Монти поворачивается, явно собираясь всыпать моим товарищам по команде по первое число, но я его опережаю.
– Осторожнее, – говорю я со своего места. Когда я встаю, куртка падает с моих плеч, и я говорю достаточно громко, чтобы меня услышали на другом конце дагаута. – Два раза повторять не буду, так что слушайте внимательно. Пусть никто даже не думает о ней. Мне плевать, если вы считаете, что она дар божий для этой команды, она здесь не для вас. Так что пусть это будет единственным предупреждением. Если вы попытаетесь приставать к ней так, что она почувствует себя некомфортно, будете иметь дело со мной. Думаете, Монти промолчит, когда дело касается его ребенка? – Я снисходительно усмехаюсь. – И вам не захочется знать, что с вами будет, если вы заденете моего ребенка, а задевать Миллер или любого, кто присматривает за моим сыном, – это то же самое, что задевать Макса, так что даже, мать вашу, не пытайтесь.

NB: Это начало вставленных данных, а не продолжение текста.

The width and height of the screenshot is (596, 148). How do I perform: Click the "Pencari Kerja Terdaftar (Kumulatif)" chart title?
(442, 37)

Я опускаюсь обратно на край скамейки и снова натягиваю на плечи куртку, чтобы сохранить тепло.
В дагауте воцаряется жуткая тишина, вероятно, потому, что мои товарищи по команде шокированы тем, что я вообще открыл рот. Негласные правила и суеверия бейсбола – это не игрушки, с ними не шутят, но убедиться, что с Максом все в порядке, для меня важнее любых суеверий.
– Да! – кричит мой брат, нарушая неловкое молчание. – Только Эйс может заставить ее почувствовать себя некомфортно, правда, тренер?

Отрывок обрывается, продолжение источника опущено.